In the records, rewrite the lines from the line with "Where should I" up to and including the line with "(1386, 124)", replacing "grid view" with "list view" and leaving everything else unchanged. Return only those lines, without the pictures.

Material shown ::
:::::

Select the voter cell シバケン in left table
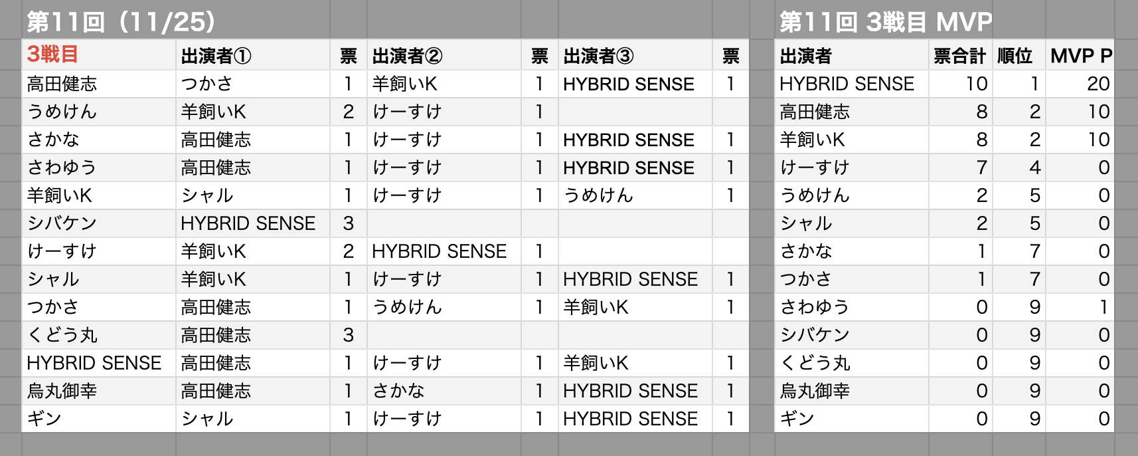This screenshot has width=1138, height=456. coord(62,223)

:::::

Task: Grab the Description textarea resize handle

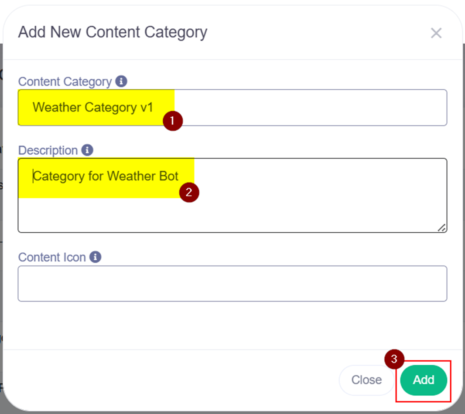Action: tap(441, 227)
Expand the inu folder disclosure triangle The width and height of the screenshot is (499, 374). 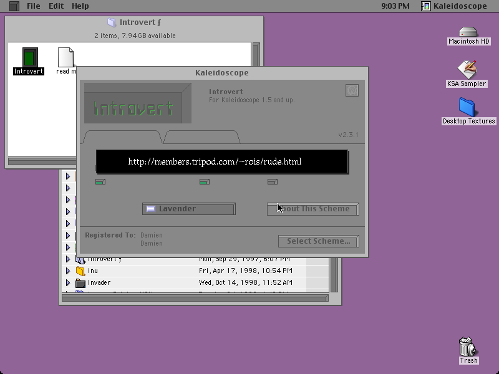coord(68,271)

:::::

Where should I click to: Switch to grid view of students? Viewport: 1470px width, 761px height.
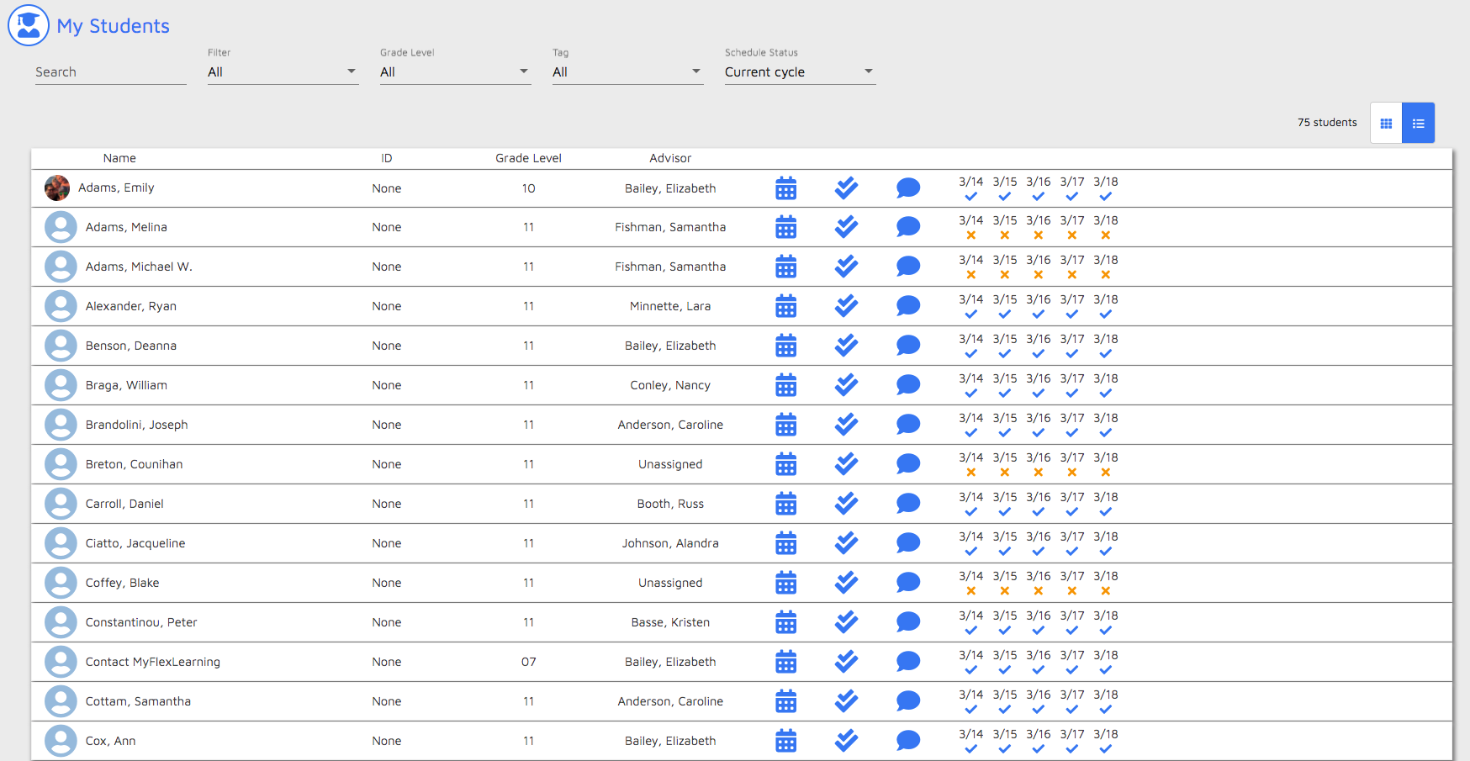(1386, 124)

:::::

Answer to this task ::
Where should I click to: Switch to list view of students? Viewport: 1470px width, 761px height.
(1386, 124)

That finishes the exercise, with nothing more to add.